→ WHAT TO DO: Find and copy each line of the records where the string "Reyna" shows up.

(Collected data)
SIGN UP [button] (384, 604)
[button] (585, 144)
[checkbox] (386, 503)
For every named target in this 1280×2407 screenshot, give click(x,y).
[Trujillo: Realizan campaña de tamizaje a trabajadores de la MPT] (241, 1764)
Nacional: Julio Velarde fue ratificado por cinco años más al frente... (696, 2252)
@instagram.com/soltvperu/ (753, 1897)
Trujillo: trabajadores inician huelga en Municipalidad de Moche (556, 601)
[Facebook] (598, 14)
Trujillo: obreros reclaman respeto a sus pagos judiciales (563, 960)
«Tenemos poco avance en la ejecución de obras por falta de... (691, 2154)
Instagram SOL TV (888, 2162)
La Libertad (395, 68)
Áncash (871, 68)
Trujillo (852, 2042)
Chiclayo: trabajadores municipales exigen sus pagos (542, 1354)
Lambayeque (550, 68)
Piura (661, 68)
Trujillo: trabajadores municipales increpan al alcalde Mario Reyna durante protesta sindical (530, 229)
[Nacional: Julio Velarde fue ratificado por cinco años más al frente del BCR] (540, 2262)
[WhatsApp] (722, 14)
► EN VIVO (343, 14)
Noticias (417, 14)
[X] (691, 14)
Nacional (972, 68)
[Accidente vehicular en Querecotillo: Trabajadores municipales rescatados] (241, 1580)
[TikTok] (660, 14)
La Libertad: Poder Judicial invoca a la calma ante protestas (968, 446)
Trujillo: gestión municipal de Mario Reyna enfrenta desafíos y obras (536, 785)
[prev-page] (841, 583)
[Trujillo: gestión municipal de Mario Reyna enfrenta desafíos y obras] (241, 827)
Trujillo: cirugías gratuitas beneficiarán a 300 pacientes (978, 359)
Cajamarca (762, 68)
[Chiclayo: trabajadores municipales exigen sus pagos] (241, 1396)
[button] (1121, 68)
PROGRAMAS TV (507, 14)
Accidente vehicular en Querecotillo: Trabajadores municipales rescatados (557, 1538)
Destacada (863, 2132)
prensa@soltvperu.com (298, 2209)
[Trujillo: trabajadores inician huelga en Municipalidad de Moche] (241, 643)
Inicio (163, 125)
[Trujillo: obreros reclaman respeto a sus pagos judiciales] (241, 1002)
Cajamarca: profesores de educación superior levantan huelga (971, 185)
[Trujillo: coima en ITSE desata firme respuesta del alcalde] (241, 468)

→ RESPONSE BELOW:
Trujillo: trabajadores municipales increpan al alcalde Mario Reyna durante protesta sindical (530, 229)
Trujillo: gestión municipal de Mario Reyna enfrenta desafíos y obras (536, 785)
[Trujillo: gestión municipal de Mario Reyna enfrenta desafíos y obras] (241, 827)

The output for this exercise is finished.